The outright stoppage of these imports due to the sanctions against Russia and the bombardments against Ukraine would result into reduced supplies, higher demands and of course increases in the prices of the available goods. Even if investors would seek alternatives in getting these goods, the price would of course increase leading to high costs of procurement in Nigeria and hence a tsunami of inflation. Already, this is being witnessed in the oil sector. The disruption of oil supplies occasioned by the sanctions against Russia, being the second largest producer of oil globally has increased the crude oil price to about $102 USD per barrel. In the short run, Nigeria’s income from crude oil is expected to increase thereby giving the country more income.
However, this income is likely to grow wings due to corruption. like the Iraq $2.8billion oil windfall, and also the attendant increase in subsidy cost of diesel, kerosene, aviation fuel, gas and petrol. Hence Nigerians would have to pay more for these products and or be contented with long queues at the various dispensing points. More worrisome and given Nigeria’s stance on the war, the AjaokutaSteel Mill’s hope of resurrection is suspect, given the fact that Russia, the life blood donor is currently facing sanctions globally. If this war escalates, Nigeria may have to seek assistance elsewhere thus impeding the development of her automobile and manufacturing sector.

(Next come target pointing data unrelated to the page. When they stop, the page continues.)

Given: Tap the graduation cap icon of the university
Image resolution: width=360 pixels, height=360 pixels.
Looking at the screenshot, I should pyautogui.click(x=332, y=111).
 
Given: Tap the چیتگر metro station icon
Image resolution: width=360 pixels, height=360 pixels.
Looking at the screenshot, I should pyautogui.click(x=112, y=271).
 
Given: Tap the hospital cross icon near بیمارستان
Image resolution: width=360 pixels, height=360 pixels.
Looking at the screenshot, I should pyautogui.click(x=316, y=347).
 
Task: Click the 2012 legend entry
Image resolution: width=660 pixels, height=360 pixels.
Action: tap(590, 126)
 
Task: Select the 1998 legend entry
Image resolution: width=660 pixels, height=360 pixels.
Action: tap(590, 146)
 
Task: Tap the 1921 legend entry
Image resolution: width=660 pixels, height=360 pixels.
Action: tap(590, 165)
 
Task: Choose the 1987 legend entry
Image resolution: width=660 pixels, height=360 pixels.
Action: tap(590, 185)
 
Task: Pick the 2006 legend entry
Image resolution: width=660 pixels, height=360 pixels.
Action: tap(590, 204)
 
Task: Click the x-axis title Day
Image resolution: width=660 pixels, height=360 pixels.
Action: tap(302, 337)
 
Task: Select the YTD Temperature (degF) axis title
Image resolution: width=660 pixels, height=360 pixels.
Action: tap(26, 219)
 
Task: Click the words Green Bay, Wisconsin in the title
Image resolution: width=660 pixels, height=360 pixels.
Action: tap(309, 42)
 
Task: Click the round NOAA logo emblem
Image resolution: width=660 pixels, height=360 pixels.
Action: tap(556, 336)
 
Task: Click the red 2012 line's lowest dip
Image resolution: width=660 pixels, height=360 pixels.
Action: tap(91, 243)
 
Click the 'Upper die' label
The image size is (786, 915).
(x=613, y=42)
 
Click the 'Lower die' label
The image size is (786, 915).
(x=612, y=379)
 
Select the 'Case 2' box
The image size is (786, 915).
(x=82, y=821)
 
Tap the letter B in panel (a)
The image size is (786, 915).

However, in every misfortune, fortune hides. Nigeria can as well take a cue from the likely effects of this war, and rise to become the giant it used to be. The focus of leadership would then be the weaning of the nation from the nipples of dependency. More than lip service, focused effort would be dedicated to the revamping, construction and revitalization of the moribund refineries.
This would help in reducing the volumes of imported crude oil derivatives as well as ensure the harvest of the nation’s gas for domestic use and exports. More than ever before the nation has to invest in her education sector with the focus on developing strategies and inventions that would enrich the nation’s human capital as well as her technology for development purposes.
The pursuit of local industries for the production of fertilisers, investments in fish production and high sea fishing as well as the increase in local wheat production has become indispensable. Given the price volatility occasioned by the market forces of demand and supply, government may want to reconsider her ‘close-border’ policies so as to increase imports from neighbouring countries at reduced prices.
As the nation prepares for capital intensive projects of elections and census; the various agitations from unions; fuel crises and unending issues of insecurity, this Russian-Ukraine debacle has unfortunately increased the nation’s burdens. Nigeria would do well to put in place policies that would alleviate the attendant hardships this would have on her citizens so as to curb civil unrests and chaos in the political system. May the Russia-Ukraine war not escalate, and may it end sooner than expected.